The White House has secretly given telecommunications companies such as AT&T the authority to intercept traffic sent over parts of their networks on behalf of the government — an activity that may violate federal wiretapping laws, in exchange for immunity from those very same laws.
The authorization comes as part of an expansion of a secret surveillance program originally restricted to the monitoring of defense contractors' Internet links.
The program's expansion to include all "critical infrastructure" means that government contractors working in the energy, health care and finance sectors are also subject to government eavesdropping.
In order to get the telecommunications companies to agree to the measure, which may be a violation of the Wiretap Act, the Justice Department said it would grant them immunity with special edicts known as "2511 letters."
"The Justice Department is helping private companies evade federal wiretap laws," Marc Rotenberg, executive director of the Electronic Privacy Information Center, told CNET. "Alarm bells should be going off."
The Wiretap Act is a common name for U.S. criminal code section 2511, which was largely created by the Omnibus Crime Control and Safe Streets Act of 1968 and the Electronic Communications Privacy Act of 1986. [See also: 10 Ways the Government Watches You ]
The only companies identified by name as participants in the program are AT&T and CenturyLink, a rapidly growing telecommunications firm based in Monroe, La., that in 2011 acquired Qwest Communications and now operates in more than 35 states.
A government official said other companies have signed memoranda of agreement and are being processed and certified to participate, CNET reported.
Rotenberg provided CNET with more than 1,000 pages of government documents that showed that the National Security Agency and the Department of Defense led the way to authorize the clandestine surveillance program.
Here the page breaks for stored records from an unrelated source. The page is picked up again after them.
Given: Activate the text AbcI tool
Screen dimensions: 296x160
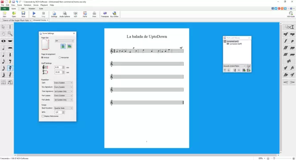Looking at the screenshot, I should [x=289, y=27].
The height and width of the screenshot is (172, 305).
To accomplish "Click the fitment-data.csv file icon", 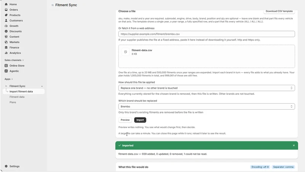I will [125, 52].
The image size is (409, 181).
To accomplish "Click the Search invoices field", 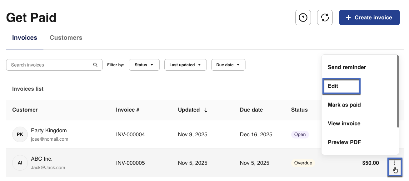I will tap(50, 65).
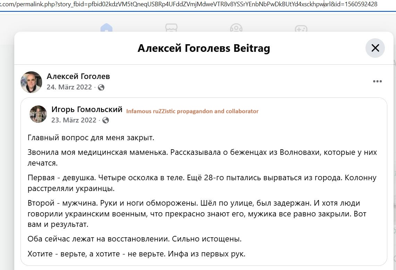Image resolution: width=396 pixels, height=270 pixels.
Task: Click the globe audience icon on the shared post
Action: [x=106, y=120]
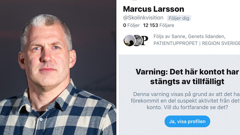
Task: Click the "Ja, visa profilen" button
Action: pyautogui.click(x=187, y=121)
The discussions involved NSA Director and U.S. Cyber Command head Gen. Keith Alexander.
The documents showed that industry representatives had reservations about the expansion of the program, but the expansion eventually won Justice Department approval.
Making it legal may not, in fact, be legal
Internet service providers are limited by law in their ability to monitor Internet traffic on their own networks, except with the user's lawful consent or during a "necessary incident."
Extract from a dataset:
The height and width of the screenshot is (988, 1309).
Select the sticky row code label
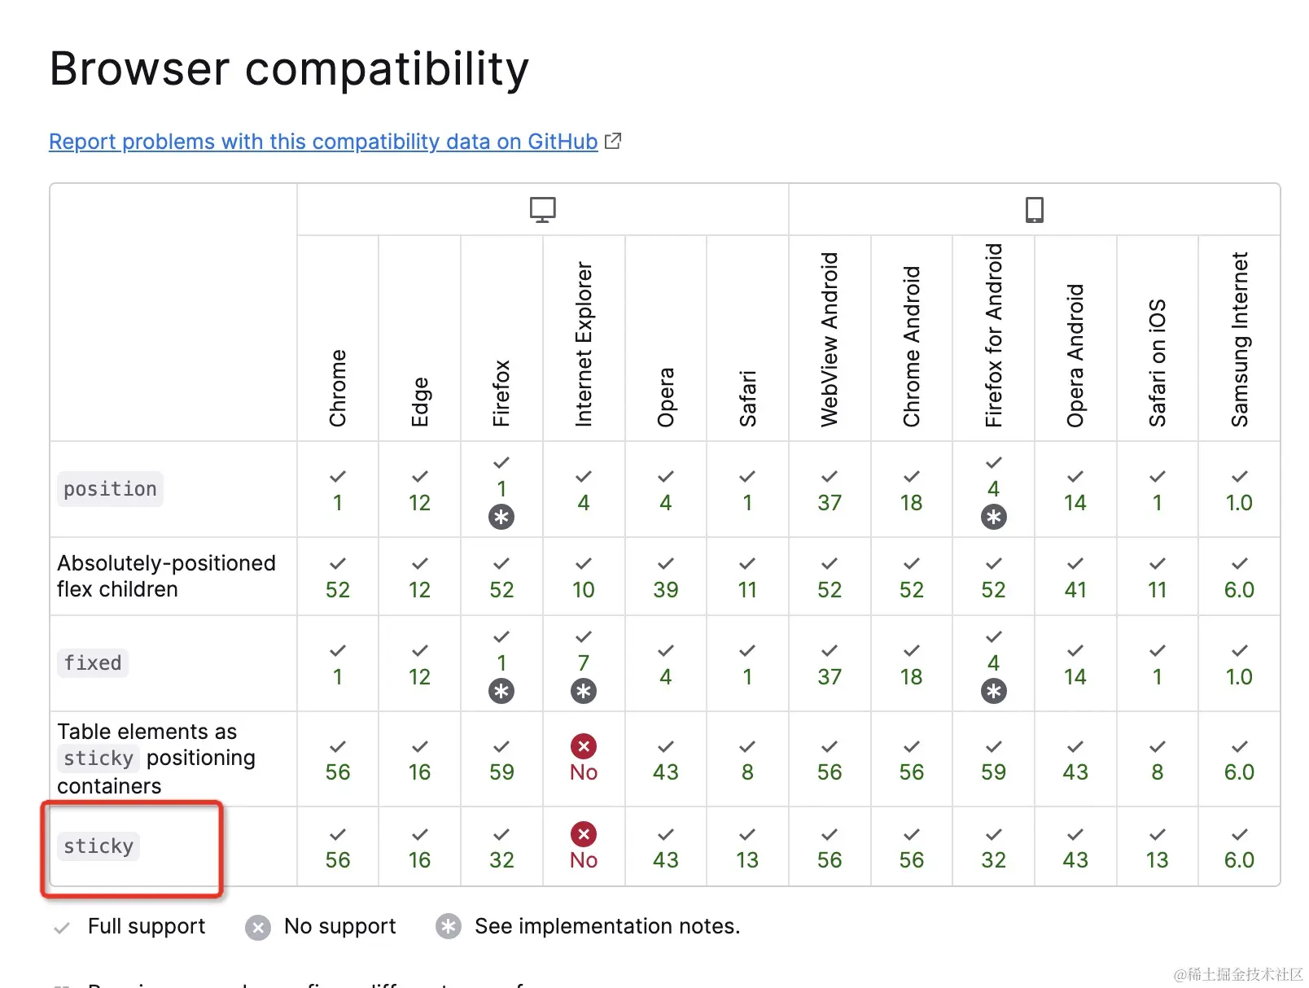click(x=99, y=846)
However, the 2511 letters give companies that violate the Wiretap Act immunity from prosecution.
It's unclear whether the immunity only covers violations of the Wiretap Act at the government's behest or if other, potentially self-serving, violations — such as eavesdropping on a competing company — would also be protected from prosecution.
It's also unclear how many 2511 letters the Justice Department has sent.
Whether the White House has the authority to offer telecoms immunity from the Wiretap Act is up for debate.
In a report analyzing President Barack Obama's recent cybersecurity executive order, which let government agencies share information with private companies, the nonpartisan Congressional Research Service postulated a hypothetical scenario similar to the one revealed today and wasn't sure it would be legal.
"It may not be possible for an executive order to authorize telecommunications providers to engage in more aggressive monitoring of communications networks to help identify cyber threats or attacks in real time," the CRS report said. "Such an executive action would contravene current federal laws protecting electronic communications."
However, if the revived Cyber Intelligence Sharing and Protection Act (CISPA) becomes law, it would supersede all other federal and state privacy laws, effectively authorizing the surveillance program without the need for 2511 letters or other legal gymnastics.
CISPA passed the House last week, but an unnamed Senate staffer told US News and World Report the Senate will not take up the legislation, making its passage into law unlikely.